Stephen Desberg
Stephen Desberg est un auteur belge de bédé qui a démarré sa carrière dans le Journal de Tintin, pas étonnant pour un des artistes de la bande dessinée franco-belge. Il était à Angoulême en janvier 2011 pour le lancement de la série Sherman série qu’il scénarise pour le dessinateur Griffo. La série restant d’actualité, nous avons décidé de vous présenter cet entretien pourtant déjà ancien…
Shelton : Quand on suit vos parutions, nombreuses au demeurant, on se demande comment le scénariste fait pour suivre toutes ses histoires sans se mélanger les crayons…
Stephen Desberg : En fait certaines histoires sont déjà écrites depuis longtemps et ce sont les dessinateurs qui terminent les albums au fur et à mesure. Sherman, par exemple, je l’ai écrit d’une traite. Les six albums à la suite. C’est tout un univers particulier et cela permet d’être concentré sur tous les aspects, tous les détails de la série. Pour les personnages et leurs caractères, cela permet de ne pas perdre le fil de ce que l’on veut raconter, de rester cohérent et crédible. Si je mélange les séries, Scorpion, IRS ou Sherman, il y a le risque de me perdre et d’égarer par là même le lecteur. J’essaie de plus en plus quand j’entame un projet de le terminer ou du moins d’aller assez loin pour ne pas avoir de soucis dans la suite de l’écriture. Mais pour un projet comme Sherman, il valait mieux écrire les six albums en une seule fois.
Shelton : Quand on vu sortir en librairie la série IRS All watcher, on s’est demandé s’il s’agissait seulement d’une opération financière. Pourquoi avoir voulu décliner cette série IRS ?

Dessin de Vrancken
Stephen Desberg : Dans IRS, la série principale, il y a des choses que je ne peux pas faire. Je ne peux pas mettre Larry sur le côté pour qu’il ne soit qu’un des personnages de la série parmi les autres. Donc tout part de mes envies et de ma passion pour le feuilleton à l’américaine. Dans IRS All watcher, je voulais faire une série limitée, qui raconte une histoire complète, avec toute une série de personnages que je voulais développer progressivement. Larry n’est qu’un de ces personnages, ce qui n’aurait pas été possible dans la série principale. Cela permet aussi de construire le scénario autrement, de faire dessiner les albums par des dessinateurs différents et j’espère que le plaisir que nous avons eu touchera aussi les lecteurs.
[La série IRS All watcher comporte sept albums différents, tous sortis, dessinés par quatre dessinateurs, Bourgne, Queireix, Mutti et Koller]

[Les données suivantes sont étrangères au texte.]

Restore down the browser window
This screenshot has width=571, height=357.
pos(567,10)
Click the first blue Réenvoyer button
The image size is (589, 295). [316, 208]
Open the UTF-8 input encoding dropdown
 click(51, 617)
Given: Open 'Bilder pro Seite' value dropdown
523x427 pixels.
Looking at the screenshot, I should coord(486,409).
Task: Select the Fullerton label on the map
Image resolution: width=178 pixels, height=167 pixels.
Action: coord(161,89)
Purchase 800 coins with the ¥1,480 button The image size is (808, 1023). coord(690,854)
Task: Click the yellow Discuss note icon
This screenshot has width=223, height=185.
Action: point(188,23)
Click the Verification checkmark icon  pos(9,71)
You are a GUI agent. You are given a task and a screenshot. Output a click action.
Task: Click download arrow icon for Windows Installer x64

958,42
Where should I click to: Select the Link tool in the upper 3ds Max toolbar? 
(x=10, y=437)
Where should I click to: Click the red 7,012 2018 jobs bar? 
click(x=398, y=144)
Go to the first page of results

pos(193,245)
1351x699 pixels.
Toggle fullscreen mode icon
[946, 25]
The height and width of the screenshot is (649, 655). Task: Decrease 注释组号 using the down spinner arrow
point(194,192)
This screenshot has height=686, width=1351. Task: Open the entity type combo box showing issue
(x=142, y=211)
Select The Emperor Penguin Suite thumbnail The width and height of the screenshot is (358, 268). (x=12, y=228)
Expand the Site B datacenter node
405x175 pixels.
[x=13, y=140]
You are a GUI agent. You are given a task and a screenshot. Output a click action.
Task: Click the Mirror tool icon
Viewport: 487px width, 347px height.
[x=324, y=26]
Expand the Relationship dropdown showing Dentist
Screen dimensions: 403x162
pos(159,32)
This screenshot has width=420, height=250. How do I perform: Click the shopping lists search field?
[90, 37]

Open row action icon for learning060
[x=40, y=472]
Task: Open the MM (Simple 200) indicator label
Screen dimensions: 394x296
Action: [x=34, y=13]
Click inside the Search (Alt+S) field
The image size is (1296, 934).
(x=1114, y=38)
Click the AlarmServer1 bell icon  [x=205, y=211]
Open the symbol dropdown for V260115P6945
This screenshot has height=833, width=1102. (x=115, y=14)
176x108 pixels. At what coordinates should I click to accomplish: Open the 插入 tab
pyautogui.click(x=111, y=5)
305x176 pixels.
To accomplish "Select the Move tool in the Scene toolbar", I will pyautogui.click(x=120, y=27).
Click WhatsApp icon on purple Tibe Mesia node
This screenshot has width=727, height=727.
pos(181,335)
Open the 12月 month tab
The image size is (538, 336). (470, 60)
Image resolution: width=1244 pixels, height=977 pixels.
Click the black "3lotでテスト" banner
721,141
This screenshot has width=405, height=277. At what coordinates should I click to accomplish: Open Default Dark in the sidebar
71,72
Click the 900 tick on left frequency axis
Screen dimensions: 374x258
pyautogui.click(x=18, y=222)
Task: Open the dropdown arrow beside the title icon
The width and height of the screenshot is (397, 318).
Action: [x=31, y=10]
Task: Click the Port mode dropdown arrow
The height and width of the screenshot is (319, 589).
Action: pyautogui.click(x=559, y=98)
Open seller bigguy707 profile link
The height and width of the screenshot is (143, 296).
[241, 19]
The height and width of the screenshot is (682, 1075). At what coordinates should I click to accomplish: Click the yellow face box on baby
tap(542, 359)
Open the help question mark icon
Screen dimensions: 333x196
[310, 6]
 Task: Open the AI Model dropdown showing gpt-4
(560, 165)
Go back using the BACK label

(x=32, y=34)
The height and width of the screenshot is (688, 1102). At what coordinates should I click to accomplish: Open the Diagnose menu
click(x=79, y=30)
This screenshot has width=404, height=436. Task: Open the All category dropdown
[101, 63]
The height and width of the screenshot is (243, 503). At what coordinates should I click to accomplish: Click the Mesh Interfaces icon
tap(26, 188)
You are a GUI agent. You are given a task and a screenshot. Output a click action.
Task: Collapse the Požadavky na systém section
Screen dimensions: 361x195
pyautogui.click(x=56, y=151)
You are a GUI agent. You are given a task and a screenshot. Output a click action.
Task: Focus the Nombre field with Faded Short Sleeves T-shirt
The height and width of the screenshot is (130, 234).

Shelton : Venons-en maintenant à cette série Sherman. La première planche du premier album pourrait presque être la dernière planche d’une histoire, l’aboutissement d’un rêve : un homme que l’on ne connaît pas encore est sur le point de voir son fils devenir président des Etats-Unis…
Stephen Desberg : La première intention était de traverser la deuxième moitié du vingtième siècle avec un même personnage. Un personnage principal serait connu avant la guerre, puis on le verrait traverser la guerre et on le retrouverait après ce conflit. Cet objectif m’a amené à travailler sur les années trente qui me passionnent beaucoup, sur la crise financière, sur la montée du nazisme et c’est ainsi que je me suis intéressé à l’implication des financiers américains dans la machine de guerre allemande. Je trouvais que c’était un angle d’attaque original et captivant. Une idée menant à une autre, mon récit s’est construit petit à petit, et j’ai choisi un aspect polar pour faire entrer le lecteur dans du concret même quand les évènements peuvent être complexes. Un personnage, Sherman, va occuper le devant de la scène de l’histoire mais on comprend rapidement qu’il cache quelques secrets, qu’il n’est pas lisse, et c’est ce qui va motiver le lecteur dans sa recherche de la vérité. Le lecteur va au bout de sa lecture pour savoir, comprendre, connaître Sherman dans sa vérité absolue. Dès le départ, on va assassiner son fils, lui dire qu’on va le ruiner et faire disparaître sa fille, et reste alors six albums et cinquante ans d’histoire pour comprendre qui peut lui en vouloir autant et pourquoi, pour découvrir ce qu’il a pu faire pour mériter une telle vengeance. Nous sommes dans du polar sans aucun doute !
Shelton : Et comme dans ce type d’histoire, vous passez votre temps à semer des fausses pistes, des indices foireux, des anecdotes sans importance dans l’histoire. Vous jouez avec le lecteur…
Stephen Desberg : C’est le plaisir de cette écriture, facilitée d’ailleurs par le fait de travailler sur les six albums d’un coup. Je sais où je veux en venir, je pose mes jalons et le lecteur ne sait pas ce qui aura de l’importance ou pas. Il doit tout lire, tout absorber et on l’entendra parfois dire « Ah, oui, c’était donc ça ! ». En plus Sherman, ce n’est pas l’histoire que d’un personnage mais de toute sa famille. Donc, il fallait mettre tous les éléments pour que chaque personnage, chaque destin, soit crédible ! D’où les nombreuses tranches de vie, comme dans une saga familiale.
Shelton : Pourquoi, comment avez-vous choisi Griffo pour dessiner Sherman ?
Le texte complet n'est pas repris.